*EXERCISE INSTRUCTIONS:*
• 1. In the Commander troubleshooting text, which Python version is required?
• 2. From the Commander troubleshooting text, extract word for word the part that opens with the words containing "Troubleshooting Network Issues" and closes with "(included in v1.4.0+)".

*SOURCE EXTRACT:*

* * *

Troubleshooting Network Issues

  1. "Hub is unreachable": Ensure nodes are powered on or check hostname resolution:

    ping gillsystems-main
  2. Preflight fails: Check that target nodes are running Commander OS

  3. Discovery finds wrong node: Ensure each node has the /identity endpoint (included in v1.4.0+)

  4. Port already in use: Launchers automatically clear stale processes. Run again if needed.

  5. Best Practice: Set up DHCP reservations on your router to give each machine a stable IP address


Maintenance & Troubleshooting

Clearing Ghost Processes

If you encounter [Errno 98] Address already in use, it means a previous instance of the Commander is still hanging in the background. Use the following tactical clearance scripts to reset your node's ports:

  • Linux / Steam Deck:
    ./kill_all_active_port_stealers_for_your_node.sh
  • Windows:
    kill_all_active_port_stealers_for_your_node.bat

System Requirements

  • OS: Windows 10/11 or Linux (Ubuntu 20.04+)
  • Python: v3.10 ONLY (Strict Requirement)
    • Warning: Python 3.14+ will cause dependency failures
  • Node.js: v20+ (LTS Required for Vite compatibility)
  • GPU: AMD Radeon 7000 Series (Optional, for Local LLM Acceleration)

Automated Setup (Recommended for Linux)

For automated installation of all dependencies (Python 3.10, Node.js 20+, npm, build tools):

cd The-Commander-Agent
./scripts/linux_prereqs.sh

This script will:

  • Install Node.js 20+ (required for Vite frontend)

* * *

*EXTRACTED ENTRIES:*
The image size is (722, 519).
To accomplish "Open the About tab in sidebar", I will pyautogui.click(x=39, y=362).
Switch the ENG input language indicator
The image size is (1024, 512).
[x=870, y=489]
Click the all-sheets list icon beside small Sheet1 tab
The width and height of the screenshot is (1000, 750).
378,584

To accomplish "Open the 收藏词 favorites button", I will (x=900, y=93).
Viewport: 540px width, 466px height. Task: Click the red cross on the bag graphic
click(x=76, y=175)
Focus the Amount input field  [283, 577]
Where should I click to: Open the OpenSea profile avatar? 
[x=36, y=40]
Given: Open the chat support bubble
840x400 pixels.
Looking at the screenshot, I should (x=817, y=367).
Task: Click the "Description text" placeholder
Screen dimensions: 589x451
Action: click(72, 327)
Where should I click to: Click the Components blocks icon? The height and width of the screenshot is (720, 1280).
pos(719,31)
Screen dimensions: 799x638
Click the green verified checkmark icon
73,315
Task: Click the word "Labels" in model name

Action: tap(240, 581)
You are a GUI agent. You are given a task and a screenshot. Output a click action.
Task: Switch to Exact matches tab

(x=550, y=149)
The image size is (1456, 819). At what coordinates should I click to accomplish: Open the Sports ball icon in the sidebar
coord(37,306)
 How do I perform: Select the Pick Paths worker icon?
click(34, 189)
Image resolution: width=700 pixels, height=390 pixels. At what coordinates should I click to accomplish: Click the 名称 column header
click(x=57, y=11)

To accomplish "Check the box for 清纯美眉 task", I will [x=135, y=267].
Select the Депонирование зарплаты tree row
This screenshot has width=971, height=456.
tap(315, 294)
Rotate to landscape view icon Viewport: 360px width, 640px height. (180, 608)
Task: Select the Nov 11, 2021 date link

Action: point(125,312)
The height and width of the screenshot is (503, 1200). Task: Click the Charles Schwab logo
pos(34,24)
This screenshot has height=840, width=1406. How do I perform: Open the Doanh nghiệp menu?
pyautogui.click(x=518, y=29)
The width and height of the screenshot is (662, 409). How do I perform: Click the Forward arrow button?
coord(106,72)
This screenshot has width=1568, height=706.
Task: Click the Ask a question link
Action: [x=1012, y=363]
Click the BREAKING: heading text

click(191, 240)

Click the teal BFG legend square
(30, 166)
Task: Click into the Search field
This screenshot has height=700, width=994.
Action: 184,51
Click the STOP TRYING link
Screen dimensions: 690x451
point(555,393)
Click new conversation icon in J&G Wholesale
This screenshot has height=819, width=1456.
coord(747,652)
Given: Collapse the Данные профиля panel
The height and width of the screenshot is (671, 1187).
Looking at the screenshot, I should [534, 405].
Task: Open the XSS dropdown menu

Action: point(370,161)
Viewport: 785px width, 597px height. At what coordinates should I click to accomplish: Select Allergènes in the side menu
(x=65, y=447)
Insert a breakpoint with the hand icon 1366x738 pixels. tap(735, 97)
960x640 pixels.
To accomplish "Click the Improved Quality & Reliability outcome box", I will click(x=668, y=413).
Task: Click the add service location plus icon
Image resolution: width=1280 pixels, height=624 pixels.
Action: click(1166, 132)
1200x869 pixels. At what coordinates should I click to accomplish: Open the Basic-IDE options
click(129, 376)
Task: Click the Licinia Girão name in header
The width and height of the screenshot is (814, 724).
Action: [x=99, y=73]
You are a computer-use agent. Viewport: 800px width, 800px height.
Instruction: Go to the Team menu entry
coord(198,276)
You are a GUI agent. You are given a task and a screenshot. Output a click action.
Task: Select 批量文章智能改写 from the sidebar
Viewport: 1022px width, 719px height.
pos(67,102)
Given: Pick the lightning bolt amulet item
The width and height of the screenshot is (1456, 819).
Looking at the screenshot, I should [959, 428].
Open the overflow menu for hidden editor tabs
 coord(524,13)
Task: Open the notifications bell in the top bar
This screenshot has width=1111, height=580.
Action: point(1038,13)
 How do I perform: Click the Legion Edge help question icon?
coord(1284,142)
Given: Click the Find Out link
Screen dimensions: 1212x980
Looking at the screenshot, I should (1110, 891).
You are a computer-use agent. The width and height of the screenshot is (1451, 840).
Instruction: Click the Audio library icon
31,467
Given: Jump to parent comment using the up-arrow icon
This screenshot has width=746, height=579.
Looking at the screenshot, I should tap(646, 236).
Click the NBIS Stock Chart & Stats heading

* * *

*REPLIES:*
• 1. Python v3.10 only.

• 2.
Troubleshooting Network Issues

  1. "Hub is unreachable": Ensure nodes are powered on or check hostname resolution:

    ping gillsystems-main
  2. Preflight fails: Check that target nodes are running Commander OS

  3. Discovery finds wrong node: Ensure each node has the /identity endpoint (included in v1.4.0+)